That said, Saturday night’s two-and-a-half hour (plus intermission) performance at the 1,600-seat Granada Theater in Santa Barbara lived up to my hopes. It even supplied a fourth priority: showmanship. That, Saturday night, placed between “guitar” and “songs.”

With a few exceptions (surprisingly, maybe, in his upper and lower register), Stills seemingly approximated more vocal notes than he actually hit.

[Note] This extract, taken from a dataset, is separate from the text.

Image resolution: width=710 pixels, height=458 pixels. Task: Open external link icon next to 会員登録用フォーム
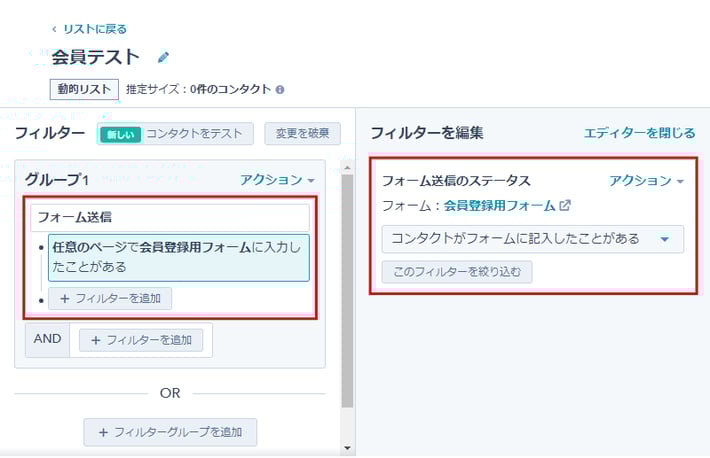click(565, 206)
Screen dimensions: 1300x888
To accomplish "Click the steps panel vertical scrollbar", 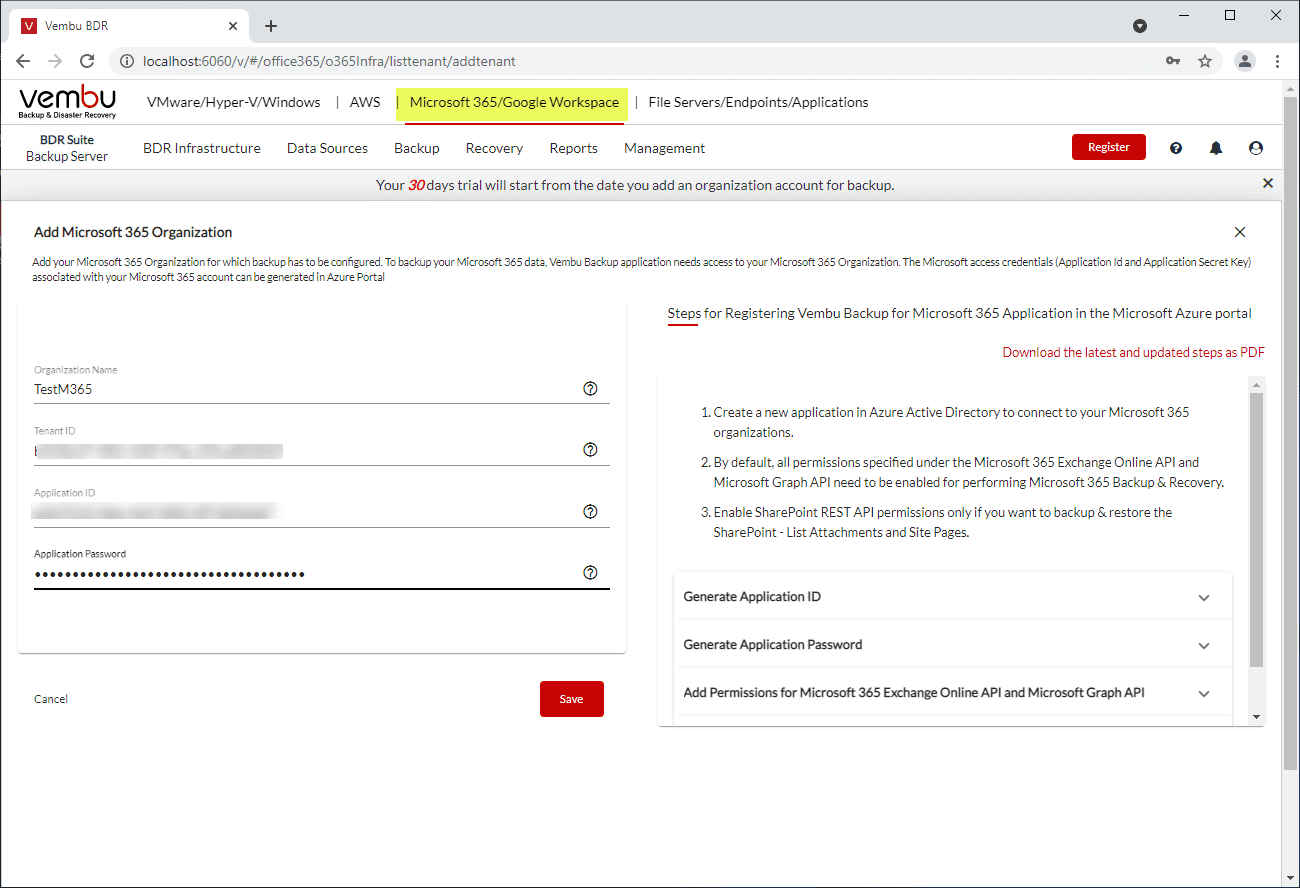I will (x=1256, y=530).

The old folkie in Stills made a strong appearance as he chatted with the audience between songs: cracking jokes, telling stories, making political comments and even imitating the speaking (!) voices of Tony Bennett and Fred Neil. In addition of the songs probably expected of him – he opened with, “Change Partners” and “Helplessly Hoping” and closed with “Bluebird” and “For What It’s Worth” – he tossed numbers from his Greenwich Village contemporaries Neil (“Everybody’s Talkin’,” Tim Hardin (“Reason to Believe”) and Bob Dylan (“Girl from the North Country”). He also performed songs identified with Graham Nash and – maybe the most powerful performance of the evening – Neil Young’s “Rocking in the Free World.”

Explaining the number of other people’s songs in his set, Stills explained that he’d been listening a lot to the upcoming Crosby, Stills, Nash & Young box set, and that “I’m sick of ‘me’.”

(Incidentally: I’m all in favor of acts doing outside material — they can often tell you more about the performer than his or her own songs do).

Highlight among his own songs were a relatively rocking version of “Suite: Judy Blue Eyes” and, from the album he did with the band Manassas, “Johnny’s Garden,” preceded by a funny reminiscence of his long-ago residence in the UK.

While far from lazy, the energy level of most of the show was varying degrees of “relaxed,” with this version of “Bluebird” downright flaccid in comparison to the Buffalo Springfield original.

Backing was by a strong quartet of Todd Caldwell on organ, bassist Kevin McCormick, former Wallflowers drummer Mario Calire, and Stills’ young son on percussion. Mid-set, a cake was brought out to commemorate Caldwell’s birthday. David Crosby, who lives in the general area of Santa Barbara, showed up early in the show to duet on “You Don’t Have to Cry.” Caldwell was the only other soloist, and Stills played a lot of guitar.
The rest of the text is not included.